以实玛利是靠墙站着的一个年轻小伙子,身材矮小,穿的鞋子最破。他看起来很高兴。也许他为被选中执行这个任务而感到自豪,也许他是想帮帮副总统,也有可能他想获得去厨房的机会——在那儿,装着吃剩的饼干和软了的小鱼烤面包的碟子无疑正等着他。“我的人想要冰的时候可没人给他们,”阿尔弗莱德将军咬牙切齿地说。
“当然,”梅斯纳尔一边说,一边半心半意地听着健的翻译。“你们这儿达成了什么妥协了吗?”  
                  
 美声 第二章(12)
 “我们会放走女人,”阿尔弗莱德将军说,“我们没兴趣伤害女人。工人可以走,还有牧师和生病的人。之后我们会复查剩下的人的名单。之后可能还会释放几个。作为交换,我们需要物资。”他从前面的口袋掏出一张折得整整齐齐的纸,夹在他左手剩下的三个手指间。“这些是我们要的东西。第二页是要对媒体念的。我们的要求。”阿尔弗莱德原先很肯定他们的计划会比现在的结果好。毕竟是他的表弟安装了这栋房子的空调系统并成功地偷出了设计图。

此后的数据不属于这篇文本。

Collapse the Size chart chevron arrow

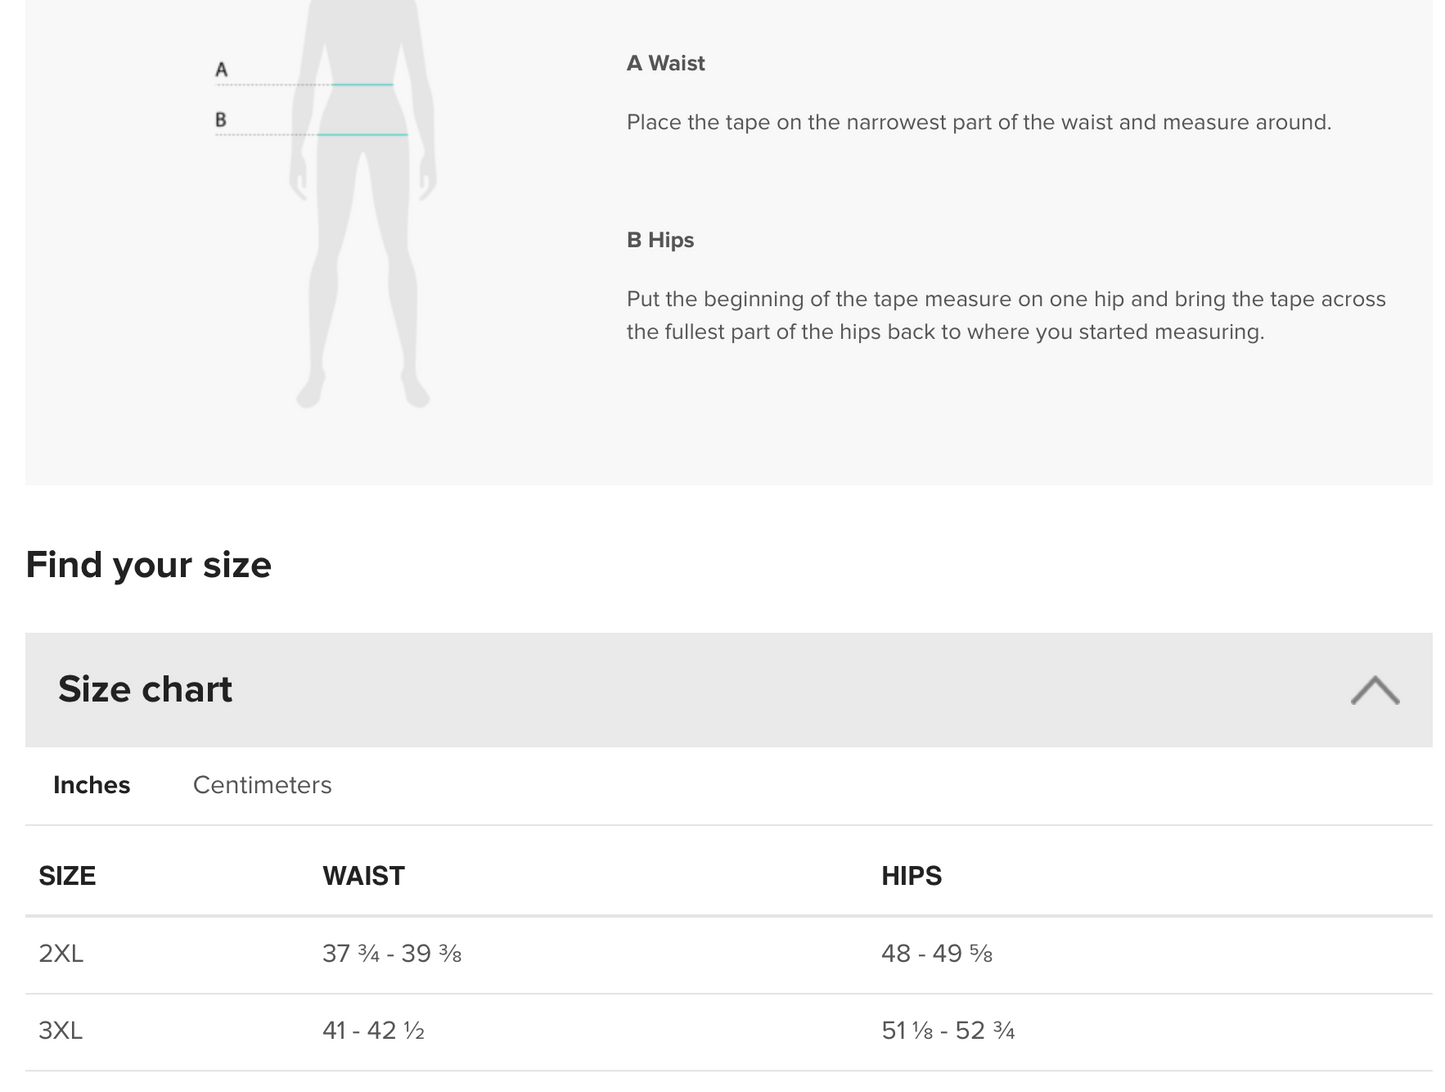tap(1374, 690)
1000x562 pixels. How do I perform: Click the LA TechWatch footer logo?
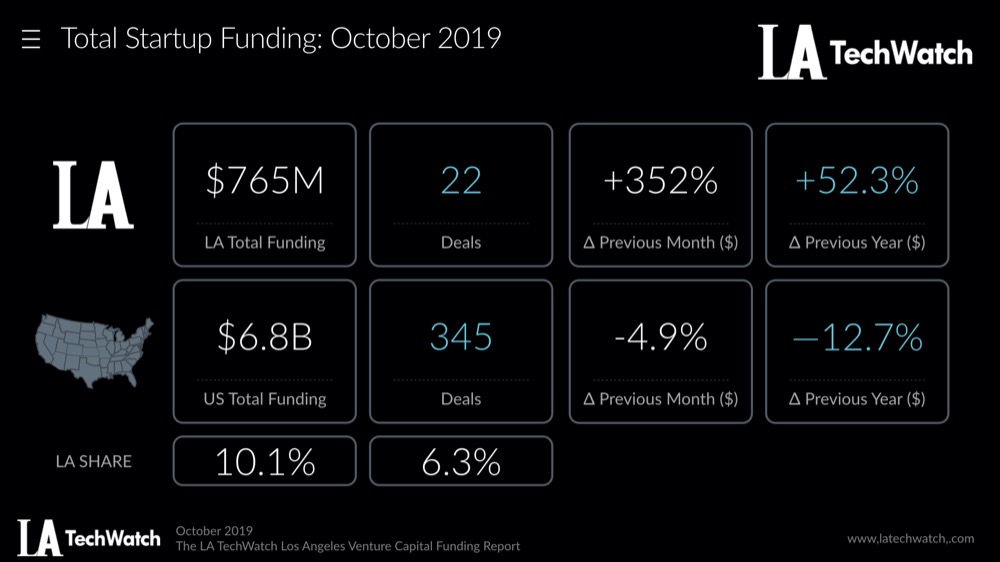click(x=88, y=538)
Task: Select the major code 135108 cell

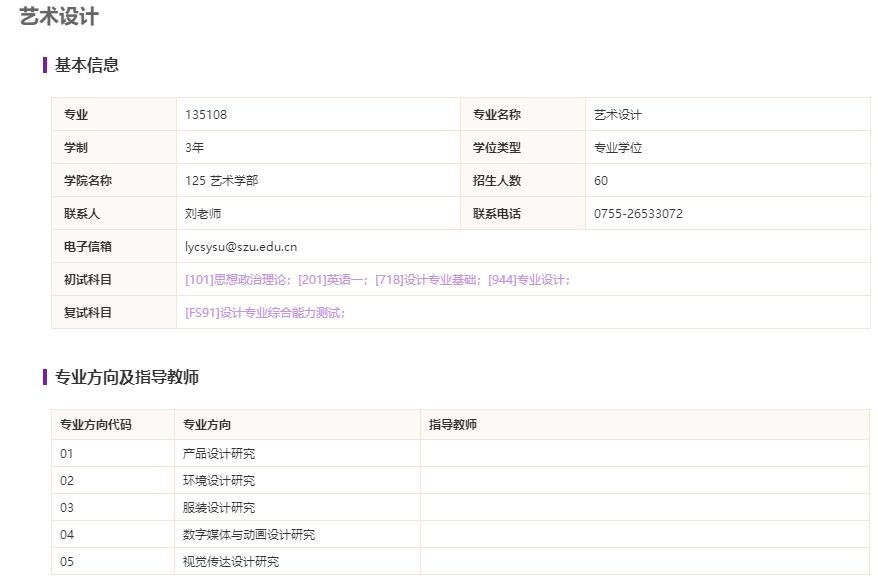Action: (x=206, y=115)
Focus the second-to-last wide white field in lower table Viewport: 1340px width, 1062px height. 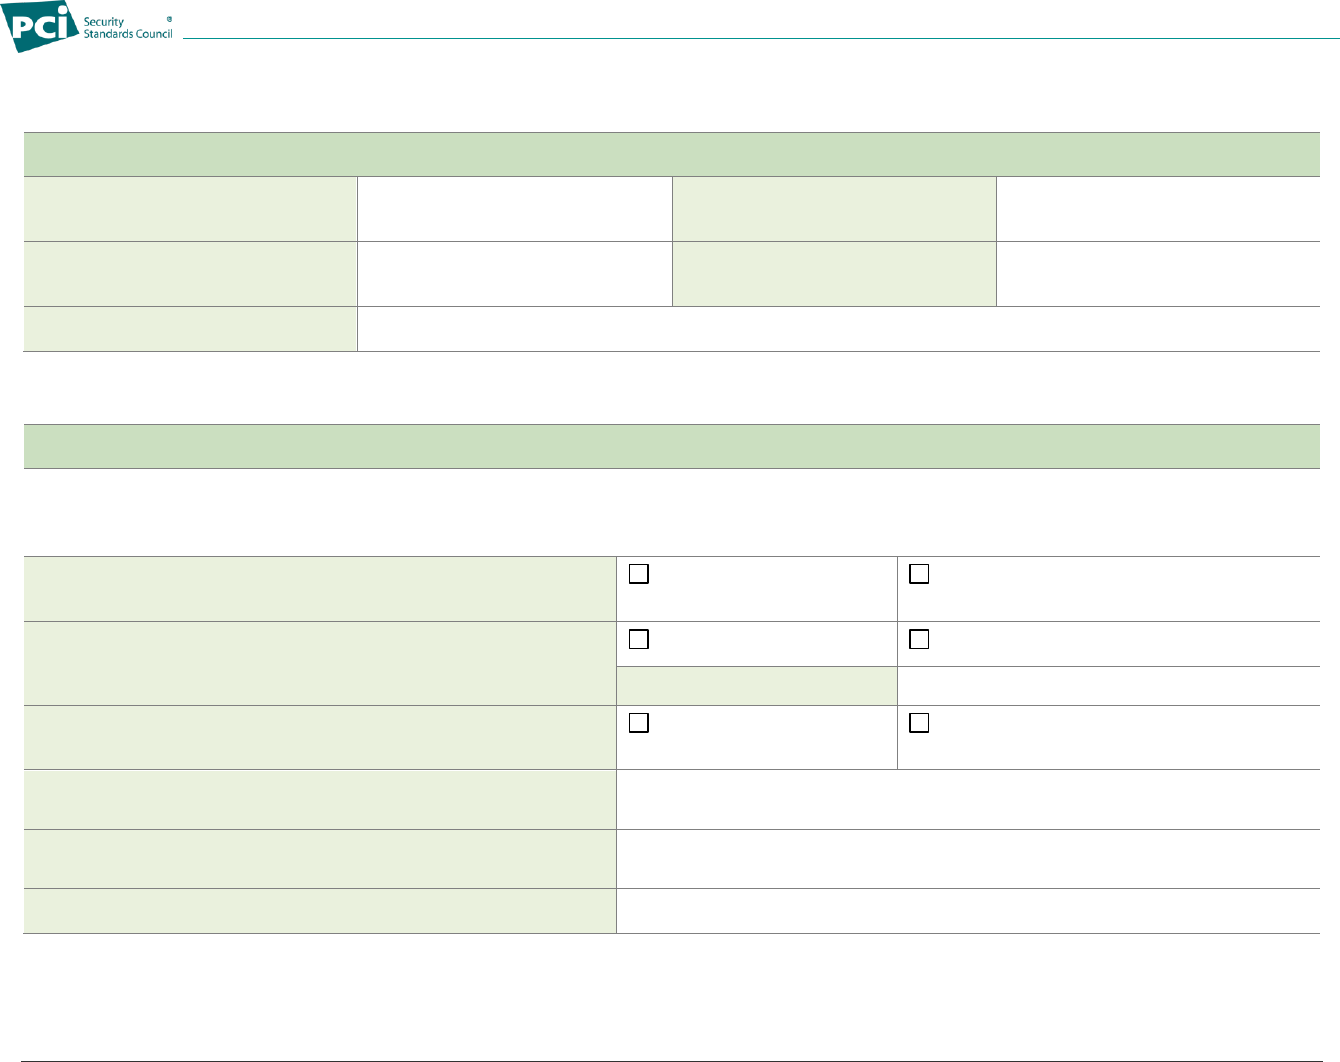pyautogui.click(x=967, y=859)
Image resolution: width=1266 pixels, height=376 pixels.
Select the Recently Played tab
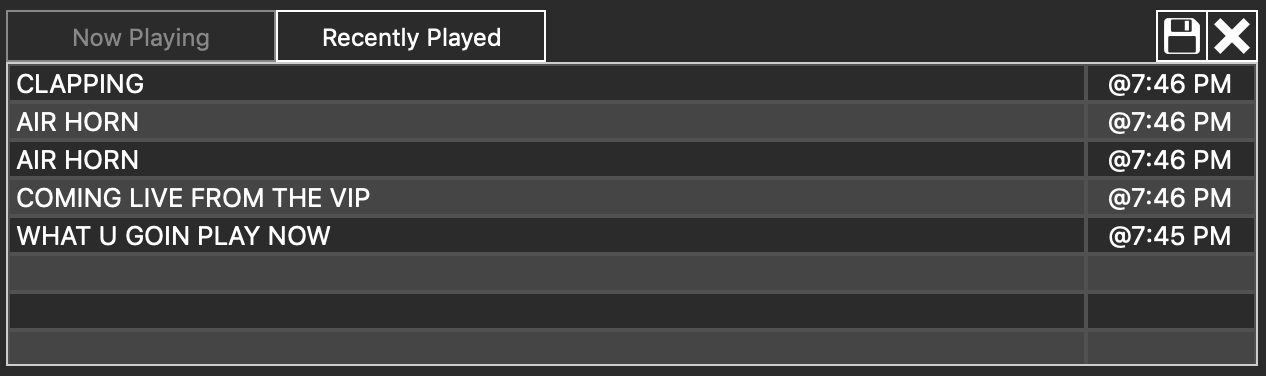tap(411, 37)
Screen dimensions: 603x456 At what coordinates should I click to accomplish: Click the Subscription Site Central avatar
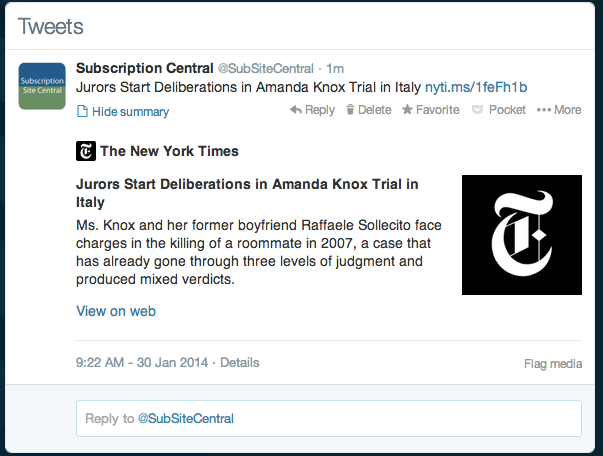pyautogui.click(x=42, y=86)

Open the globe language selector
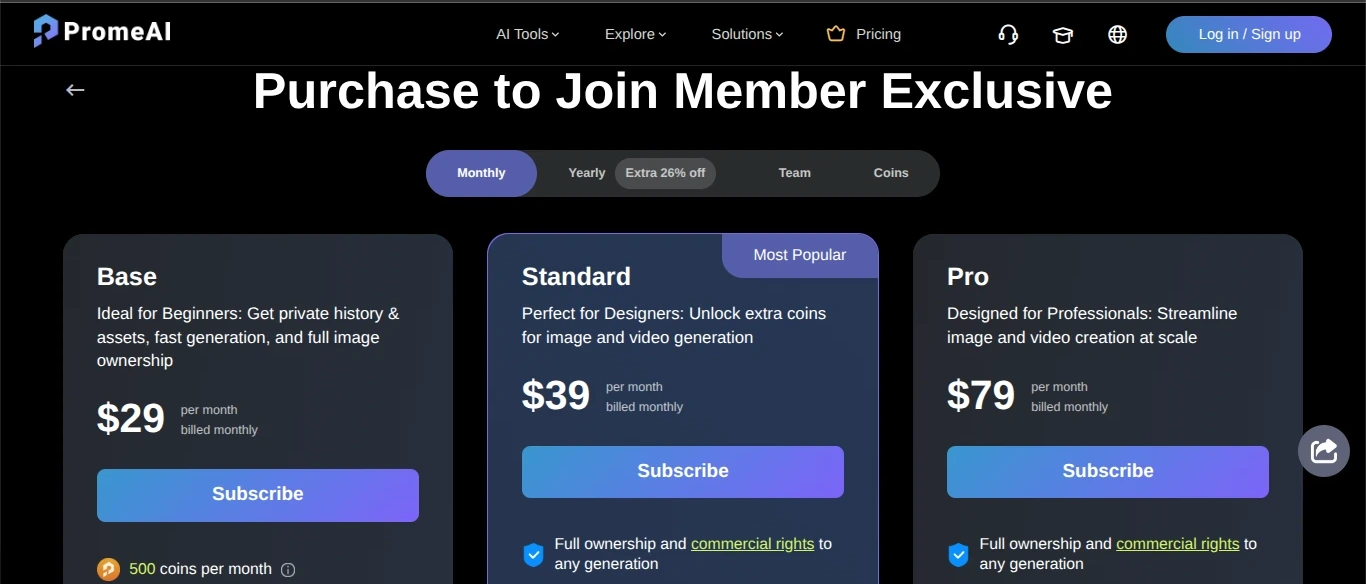pos(1117,35)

梅斯纳尔拿起纸快速浏览了一番,然后叫健念出来。健惊讶地发现自己的双手在颤抖。他不记得自己曾经因为翻译的内容而受到影响。“‘马丁?苏亚雷斯之家’代表我们的人民扣押人质——”
梅斯纳尔抬起手来示意健停下。“‘马丁?苏亚雷斯之家’?”
将军点了点头。
“不是‘真理事’?”梅斯纳尔把声音压得很低。
“你说过我们是有理智的人,”阿尔弗莱德将军说,他的声音因受辱而变得更响。“你怎么想的?你认为‘真理事’会和你说话?你认为我们会放女人走?我了解‘真理事’。对于‘真理事’而言,没有利用价值的人会被枪杀。我们杀了谁么?我们在努力为人民做点儿什么,你能理解吗?”他朝梅斯纳尔迈了一步,梅斯纳尔知道这是什么意思,不过健静静地站到了两人之间。
“我们在努力为人民做点儿什么。”健用谨慎而缓慢的语调说。话的第二部分“你能理解吗?”与主题并不相干,所以他留着没翻译出来。
梅斯纳尔为自己的错误道了歉。一个诚实的错误。他们不是“真理事”。他不得不集中精力,不让自己的嘴巴张开。“还要多久释放第一批人?”
本杰明将军清了清嗓子,恢复了镇定。“我们现在就把他们分开,”他说。他先对他的部队说:“注意了。各就各位。”倚在墙上的小伙子们站直了身体,把枪端到胸前。“所有人都站起来,”他说。
“大家注意,”健用日语说,“该起立了。”如果说恐怖分子们介意别人说话,那么健算是个例外。他用能够想到的尽可能多的语言重复着这句话。他用他知道没必要包括在内的语言说话,比如塞尔维亚克罗埃西亚语和广东话,这样做仅仅是因为说话的时候挺舒服的,也没人来阻止他。开头的“起立”是没必要翻译的。人们害怕某些事物。当有人开始起立的时候,剩下的人就会效仿。